Before we actually begin to talk about Bridge, I find that it is helpful to step back for a moment and talk about how Bridge fits into the overall photographic workflow. Now here we have some images and some icons that help represent this photographic workflow from left or right, from capture to import, to the area where we process our images, and finally to the export. Now Bridge and Lightroom occupy the space where they help you import your images so you can then work on your images and they also help with the export.

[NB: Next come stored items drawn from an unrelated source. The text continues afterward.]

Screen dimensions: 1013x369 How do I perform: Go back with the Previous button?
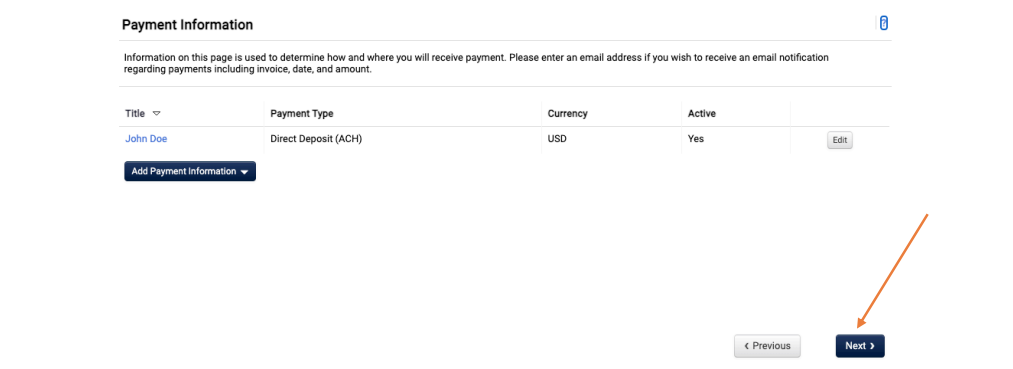click(x=767, y=346)
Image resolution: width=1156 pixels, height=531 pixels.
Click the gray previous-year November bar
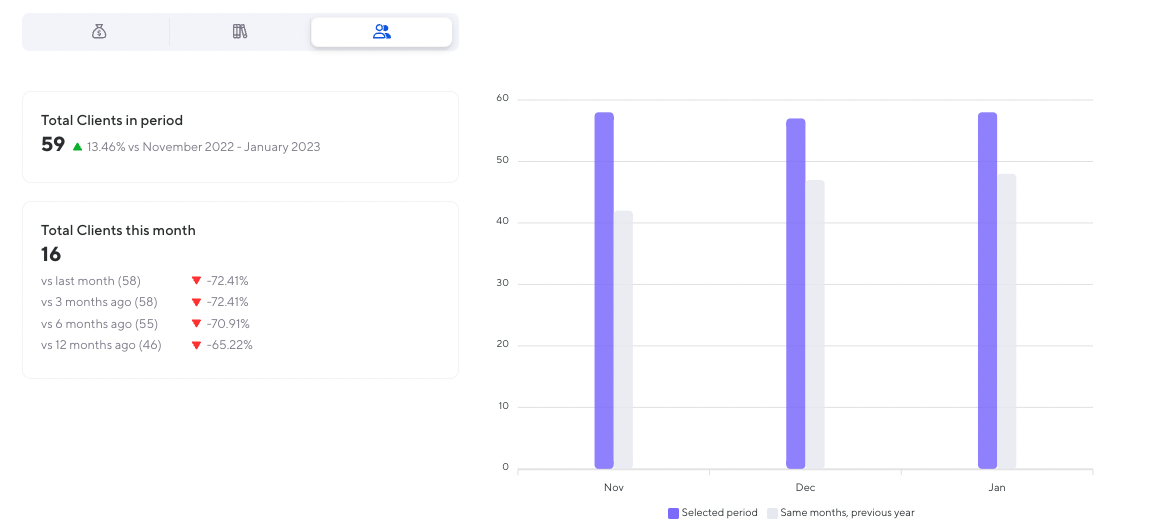[623, 339]

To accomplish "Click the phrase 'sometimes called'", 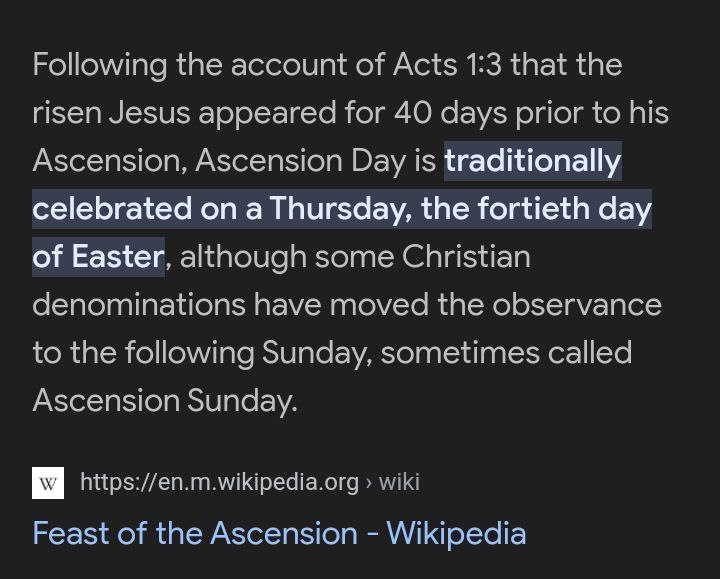I will coord(506,352).
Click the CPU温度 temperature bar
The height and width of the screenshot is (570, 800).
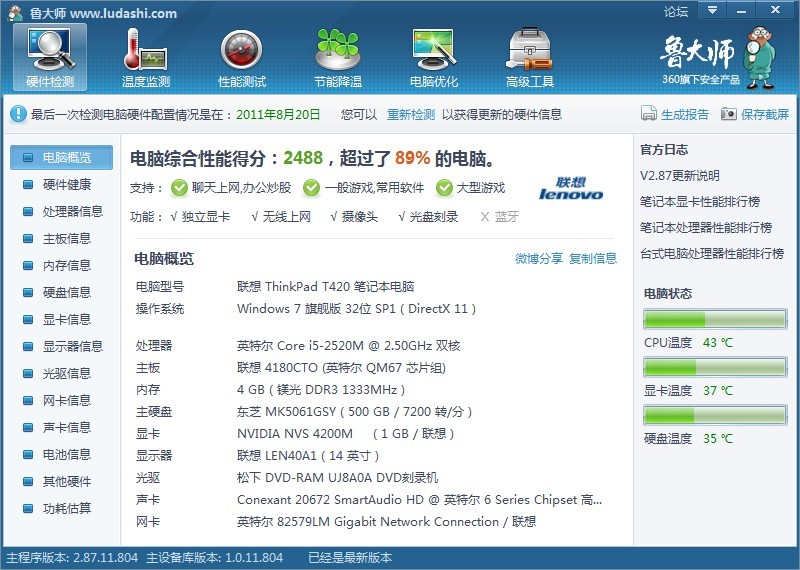(715, 320)
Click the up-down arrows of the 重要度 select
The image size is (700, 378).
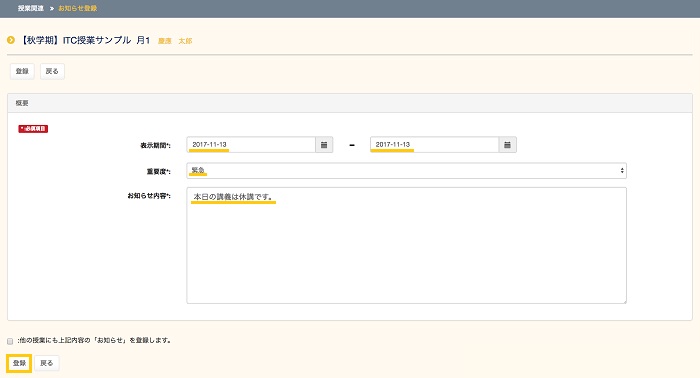[x=622, y=170]
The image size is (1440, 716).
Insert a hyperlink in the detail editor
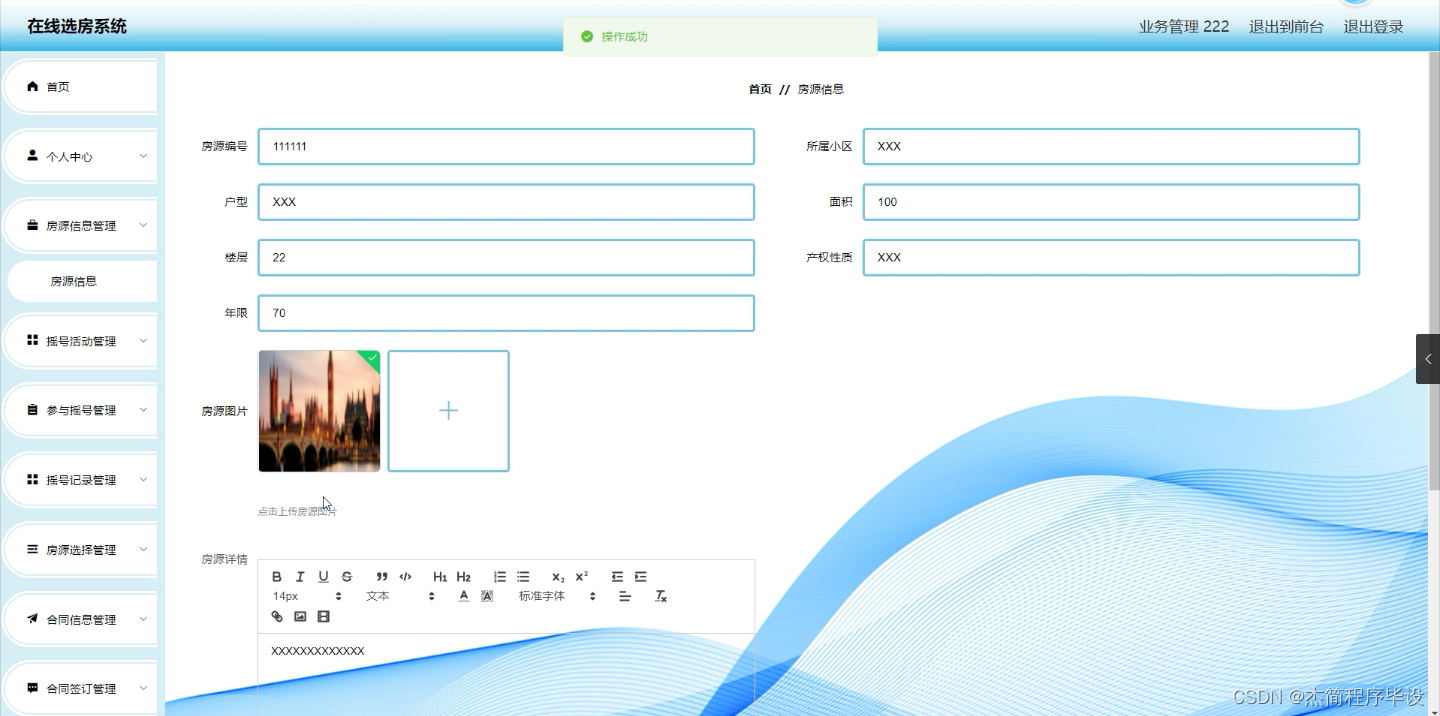[277, 616]
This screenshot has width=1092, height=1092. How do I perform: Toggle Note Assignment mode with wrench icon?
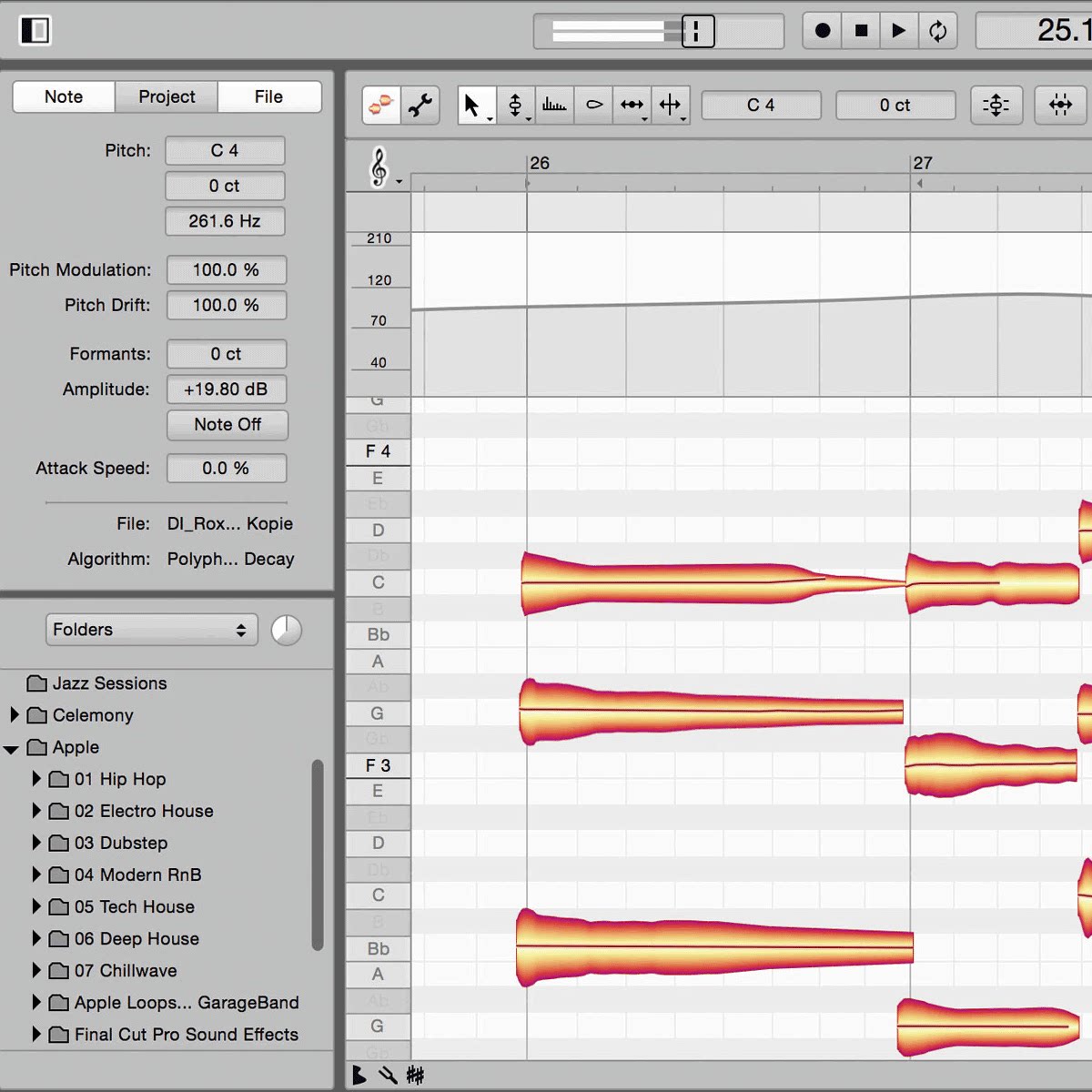coord(420,106)
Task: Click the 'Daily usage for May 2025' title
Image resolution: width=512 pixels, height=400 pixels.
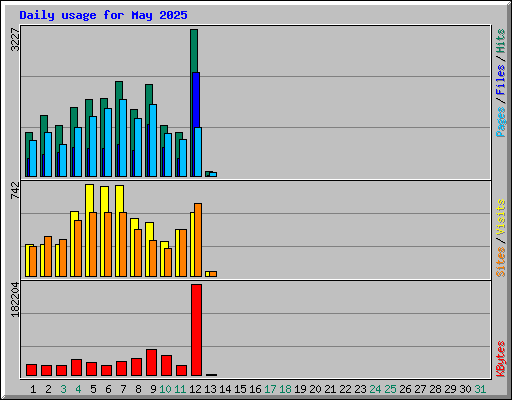Action: [x=103, y=15]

Well how then are Bridge and Lightroom are related? Or how are Bridge, Lightroom and Photoshop are related? That's a really good question. I like to think of these three applications as separate yet connected. There is a little bit of overlap, right? Because you don't really use one application by itself; you use one of these applications in unison with other applications. Well, you may be thinking okay, well why is Chris talking about Bridge and Lightroom? Well let me explain. A lot of times people ask me, Chris, should I use Lightroom or Photoshop? Well, that's a wrong question. The real question is should I use Bridge or Lightroom? Because Bridge and Lightroom are very similar. Let me explain.
Now both, the Adobe Bridge and Adobe Photoshop Lightroom are similar in the sense that they're applications that mix form and function. They're organizational yet also creative, and you can do both of these things from right inside of Bridge and Lightroom. So, how then do I as a pro photographer use these three applications? Well, I use Bridge, yeah I use it quite often, but I also use Lightroom even more. You can see the bigger circle there and then I use Photoshop quite a bit as well. Well, why do I use Lightroom more? Well, you can think of Lightroom as the pro version of the Bridge. Yeah the Bridge is really functional, it's a great tool, yet Lightroom is an even better tool. I can't just spend my time in Lightroom, I can organize and rate, make and sort, retouch my images in Lightroom and do all this raw processing, do all this output work.
Yet there are times when I need to go to Photoshop because there are certain things that can only be done in Photoshop and I want to spend a lot of time learning some of those techniques right inside of this training. So again for me the photographic workflow involves Bridge, involves Lightroom and involves Photoshop. Now if you are curious about Lightroom, I put together some other training on how Lightroom works and you can find that on the lynda.com library. Now if you are not interested in digging into Lightroom, no big deal. Bridge is a really solid tool and you will soon discover why as we make our way through the rest of this chapter.